Explicit conversion of out-of-bounds value in Ada


Suppose I have declared some types

type ABC_TYPE is range 0 .. 7; subtype AB_SUBTYPE is ABC_TYPE range 0 .. 3; type DE_TYPE is range 1 .. 4;

what is the expected behavior of:

abc : ABC_TYPE := 7; ab : AB_SUBTYPE := AB_SUBTYPE(abc); de : DE_TYPE := DE_TYPE(abc);

when compiling without range checks?


Solution

  • As Jacob said, the result is not defined by the language. The most likely behavior is that the compiler will generate code that treats the values as integers with a certain "natural" range, and will simply copy the integers around as long as they fit into the range.

    In your example:

    type ABC_TYPE is range 0 .. 7;
    subtype AB_SUBTYPE is ABC_TYPE range 0 .. 3;
    type DE_TYPE is range 1 .. 4;
    
    abc : ABC_TYPE := 7;
    ab : AB_SUBTYPE := AB_SUBTYPE(abc);
    de : DE_TYPE := DE_TYPE(abc);
    

    On the most commonly used processors, the compiler will store the variables as a 1-, 2-, or 4-byte integer.

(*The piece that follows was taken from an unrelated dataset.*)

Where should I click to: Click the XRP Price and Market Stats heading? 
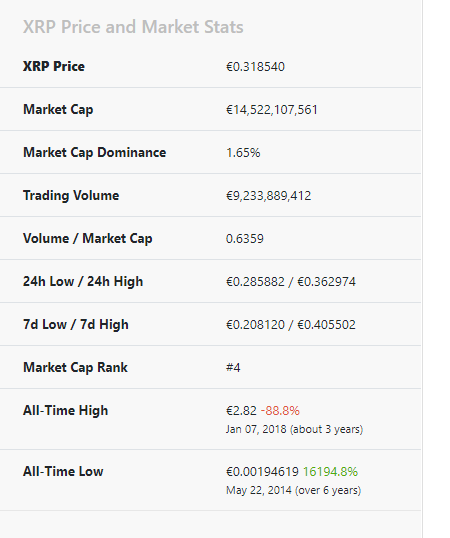133,27
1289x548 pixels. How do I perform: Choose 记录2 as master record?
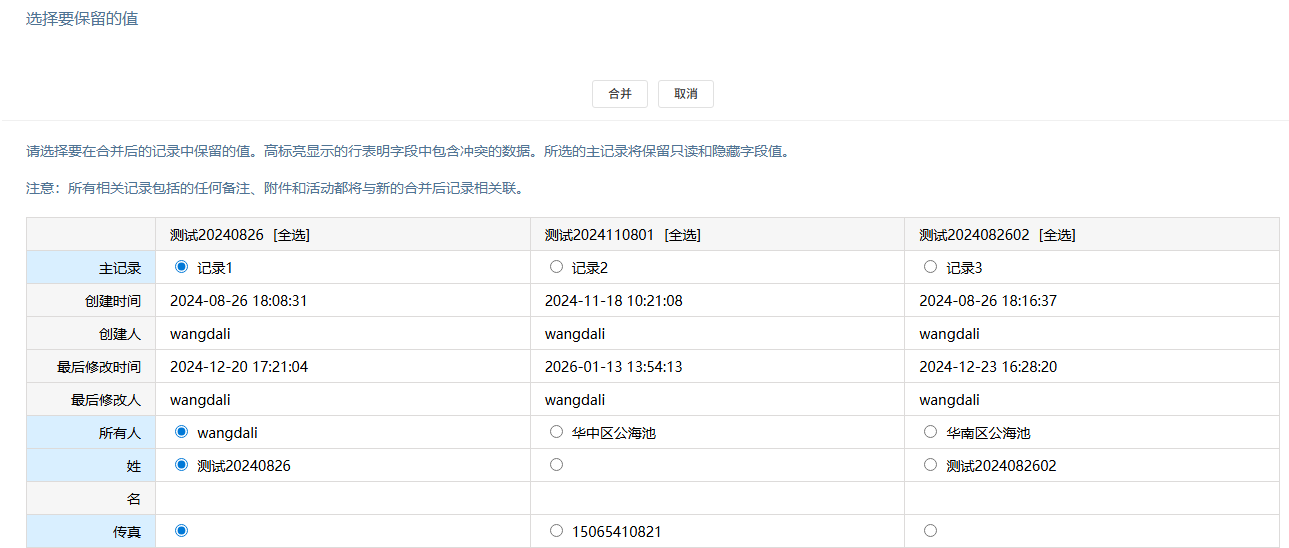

The range of a 1-byte integer will be either 0..255 or -128..127--for this case, it doesn't really matter. So what will happen is that 7 will be stored in the 1-, 2-, or 4-byte integer allocated for de. Then, when the program accesses de, it most likely will just read that integer and work with it. I'd expect DE_TYPE'Image(de) to work fine, because there is likely to be some low-level function that converts an "integer" to an image, that accepts any 32-bit (or 64-bit) integer as a parameter. Please note that I am not recommending you rely on this behavior. This is just what I think is most likely to happen given what I know about how compilers generate code. Note also that although ab could be stored as a 2-bit integer, the compiler is unlikely to do so (except in a packed record or packed array) because it's not a natural integer size that processors can deal with.

    In this case, though:

    type ABC_TYPE is range 0 .. 10000;
    subtype ABC_SUBTYPE is ABC_TYPE range 0 .. 100;
    
    abc : ABC_TYPE := 1234;
    ab : AB_SUBTYPE := AB_SUBTYPE(abc);
    

    Now, it's possible that if range checking is suppressed, a compiler could truncate abc to a byte before assigning it to ab. This would happen by chopping off the upper byte, leaving 210, which means abc would have the value 210 or -46 depending on whether the byte is treated as signed. (It's still out of range for an AB_SUBTYPE, but since range checking is suppressed, that won't cause an exception.) Different compilers may have different behavior in this case.